About this task:
Return the lines below exactly, from the first line to the line that contains "Task: Open a new browser tab". Leave out pictures.
----
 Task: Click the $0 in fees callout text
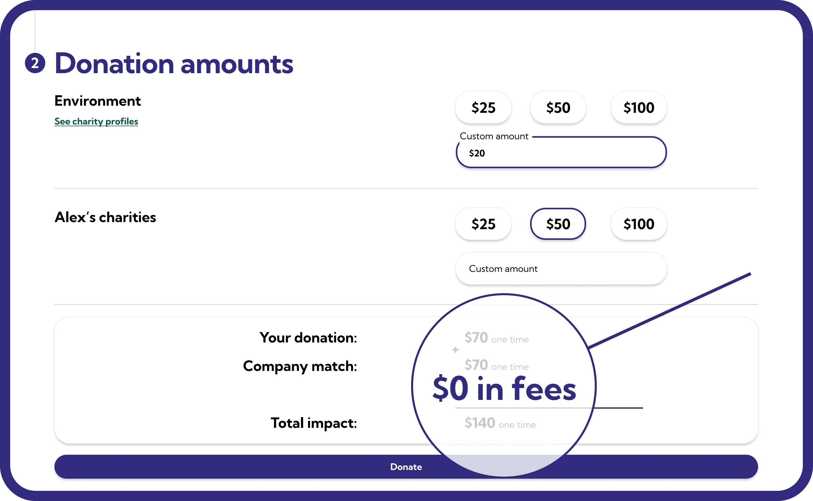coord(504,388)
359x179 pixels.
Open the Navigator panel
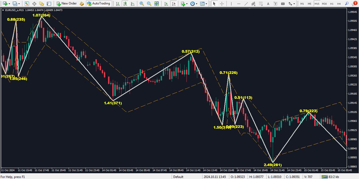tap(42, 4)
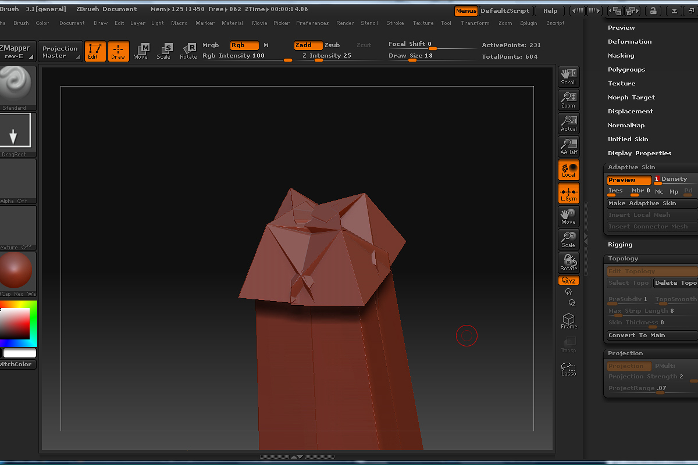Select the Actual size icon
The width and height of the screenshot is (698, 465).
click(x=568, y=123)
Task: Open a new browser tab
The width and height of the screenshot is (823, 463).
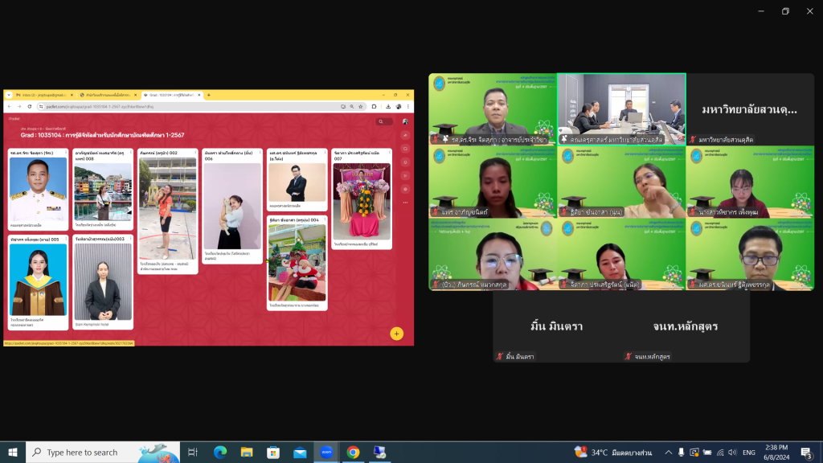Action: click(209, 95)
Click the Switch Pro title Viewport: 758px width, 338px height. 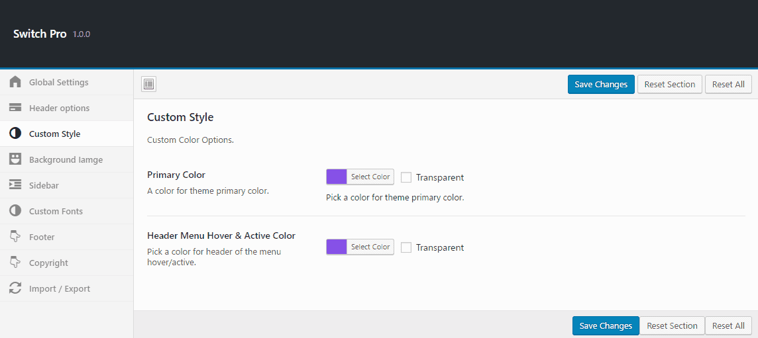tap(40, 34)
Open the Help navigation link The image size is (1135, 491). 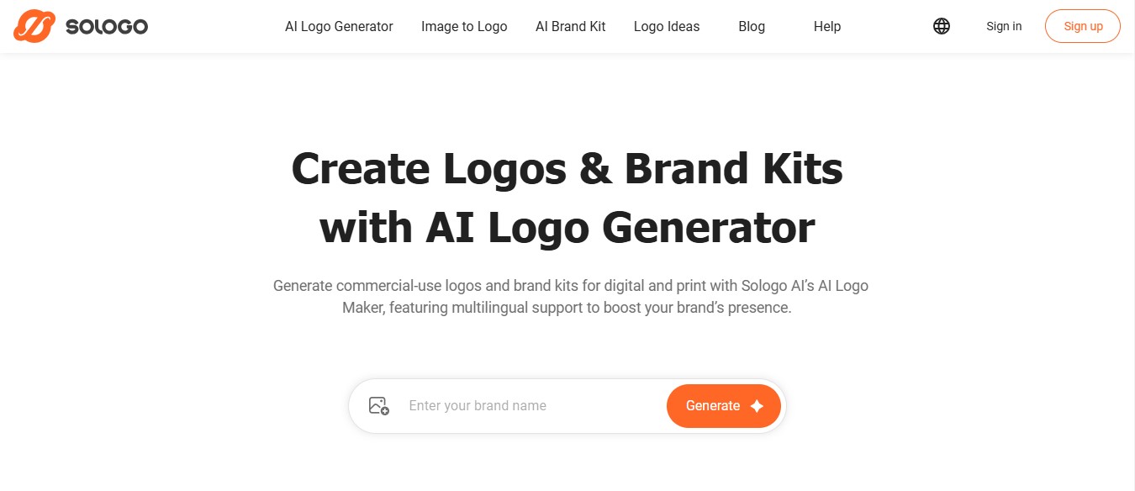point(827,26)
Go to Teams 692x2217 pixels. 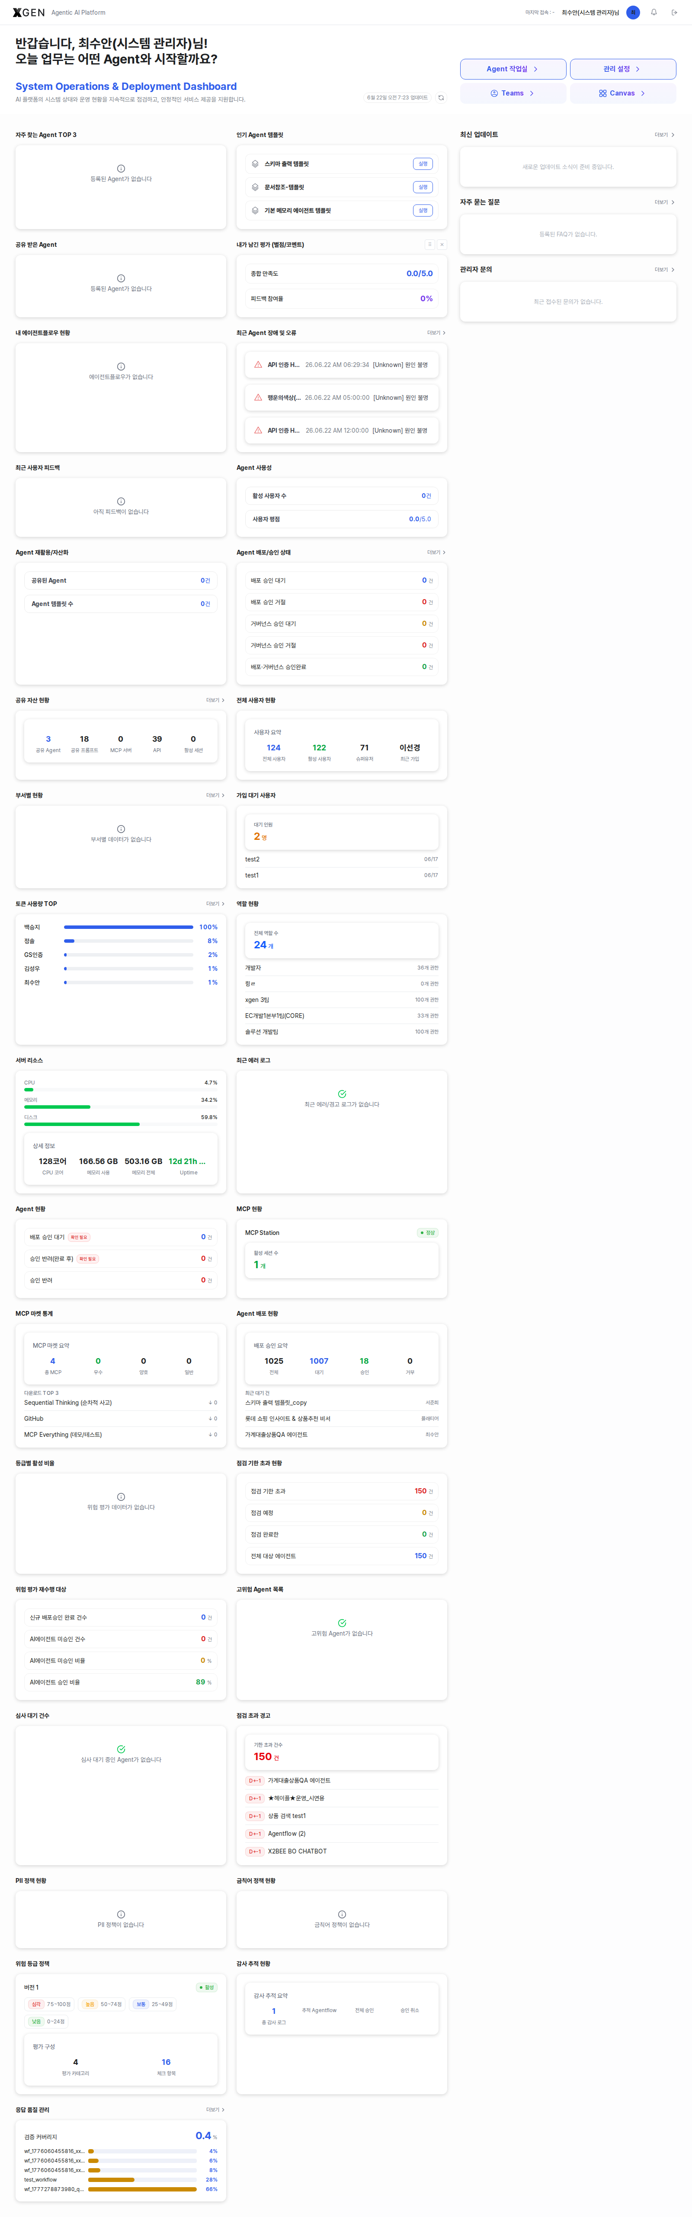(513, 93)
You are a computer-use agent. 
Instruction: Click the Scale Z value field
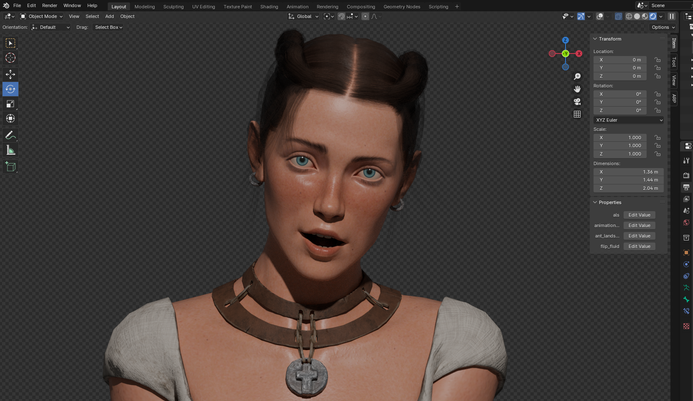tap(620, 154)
----
Solution to the problem:
 Task: Click the $0 in fees callout text
coord(504,388)
359x179 pixels.
Open the Navigator panel
tap(42, 4)
Select the Actual size icon
The width and height of the screenshot is (698, 465).
click(x=568, y=123)
Task: Open a new browser tab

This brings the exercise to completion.